Performance Evaluation of Roche Cobas e411 Electrochemical
Luminescence Automatic Immunoassay System
HU Haiyan1a, YIN Lijuan2, ZHANG Jing1a, FENG Tao1a, JIANG Chunlin1a, DU Shuang1b
1.a.Department of Clinical Laboratory; b.Department of Blood Transfusion, Xing’an League People’s Hospital of Inner Mongolia
Autonomous Region, Ulan Hot Inner Mongolia 137400, China; 2.Department of Clinical Laboratory, Harbin 242nd Hospital, Harbin
Heilongjiang 150060, China
Abstract:Objective This paper aims to evaluate and analyze the performance of Roche Cobas e411 electrochemical luminescence
full automatic immune system with β-HCG. Methods According to the clinical and laboratory standards institute (CLSI) file and the
People’s Republic of China health industry standard WS/T408-2012 linear evaluation guide clinical chemistry equipment, patients
serum, ventricular interstitial material and β-HCG were used to evaluate precision, accuracy, linear reportable range of this machine
by comparing the results of Roche Cobas e411 with reference instruments, in order to find whether they had the same results. Results
Mixed serum in patients was used to complete the β-HCG precision test, and results showed that total CV value and CV value within
the group were less than manufacturer statement CV value. External quality assessment was used to complete measurement accuracy
test, the bias between 5 quality assessment and return target value were all in the range of 9.8%~13.8%, which were all in the range
of external quality assessment.
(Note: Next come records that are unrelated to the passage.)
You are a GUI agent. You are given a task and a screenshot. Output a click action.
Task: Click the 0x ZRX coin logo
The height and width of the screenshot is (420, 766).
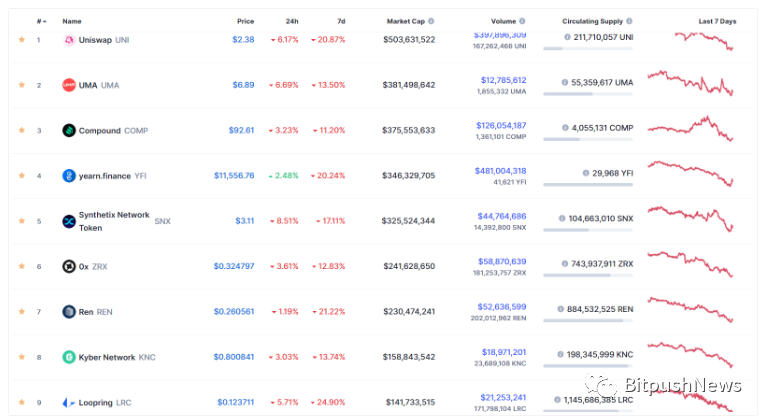(x=69, y=266)
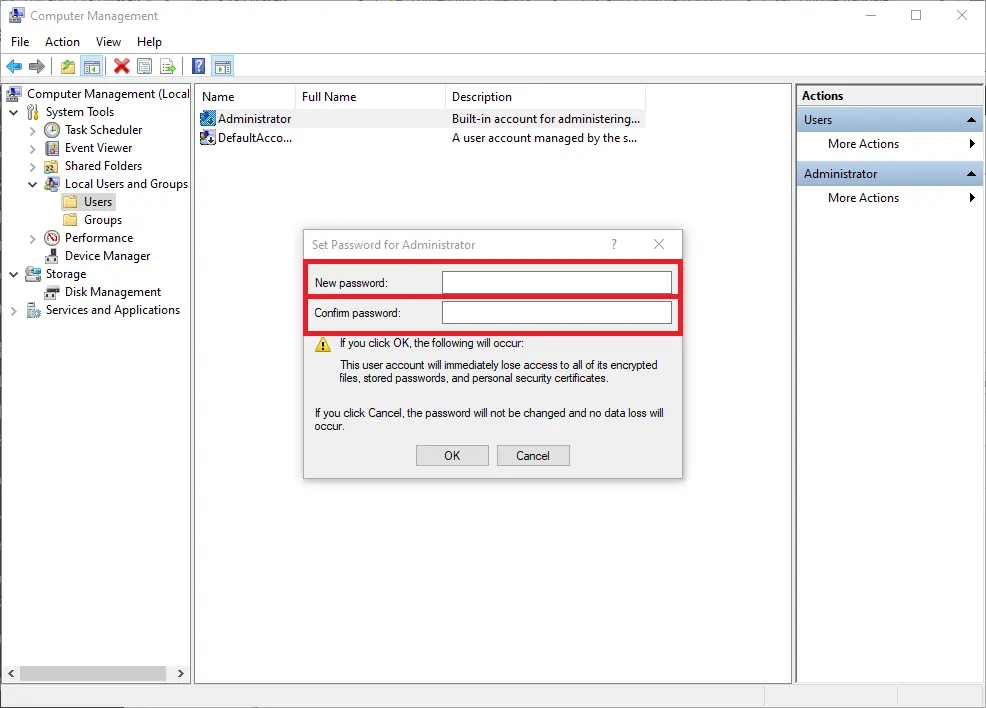The height and width of the screenshot is (708, 986).
Task: Expand More Actions under Administrator
Action: click(865, 197)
High value specimens which close to β-HCG superior limit were chosen to complete linear evaluation
experiment, results showed that the data set were in the range of 0.1~9572 mIU/mL, with clinical acceptable nonlinear. 20 patients’
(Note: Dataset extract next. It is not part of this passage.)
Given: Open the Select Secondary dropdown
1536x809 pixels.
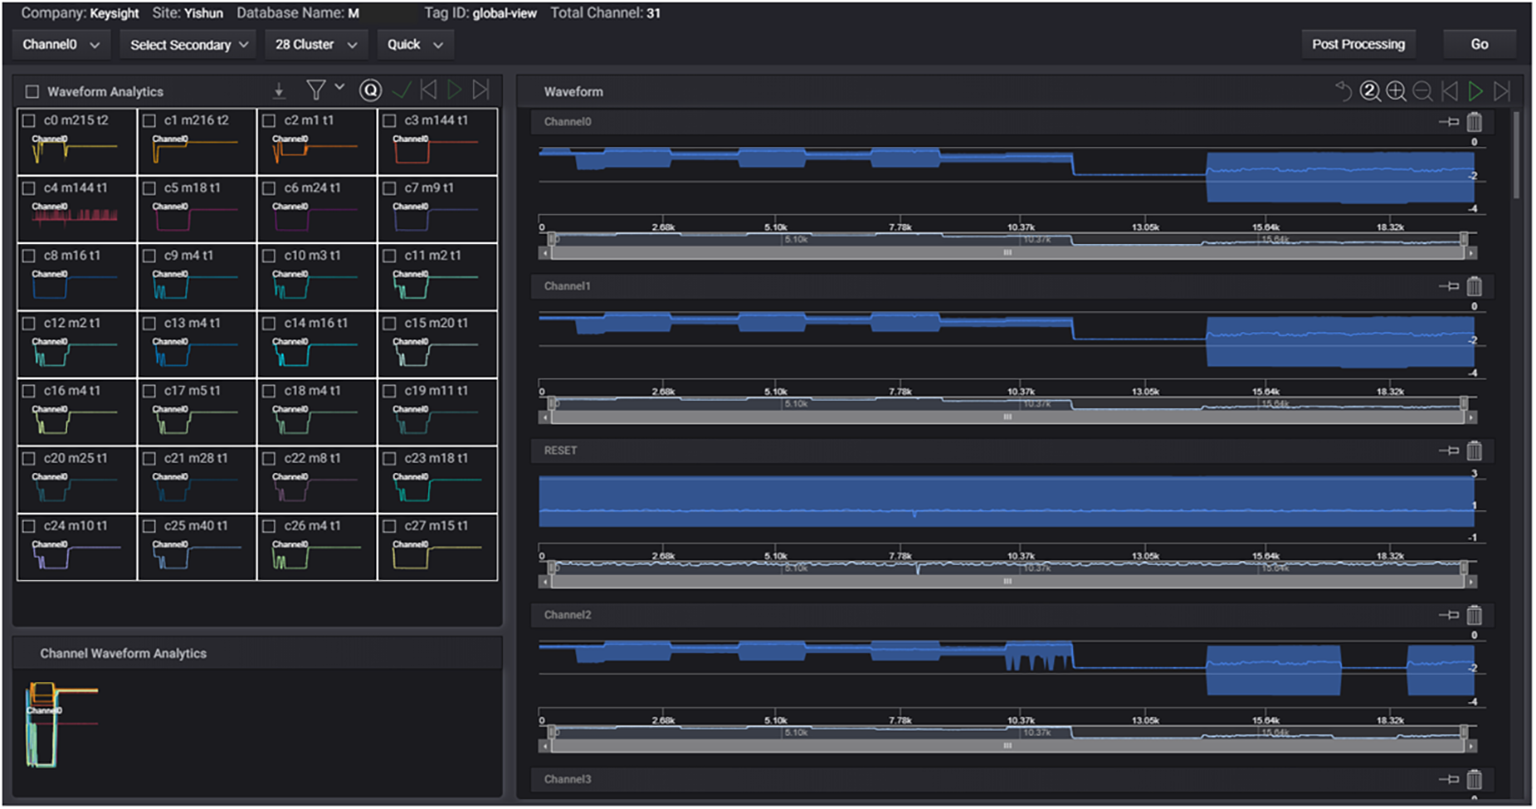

specimens were selected to do comparison test, absolute bias of calculation and reference instruments were less than 12.5%, results
showed that the test was passed. Conclusion β-HCG tests in Roche Cobas e411 electrochemical luminescence full automatic immune
system show that precision and accuracy of the machine meet the requirements, and linear and reportable range are acceptable in clinical.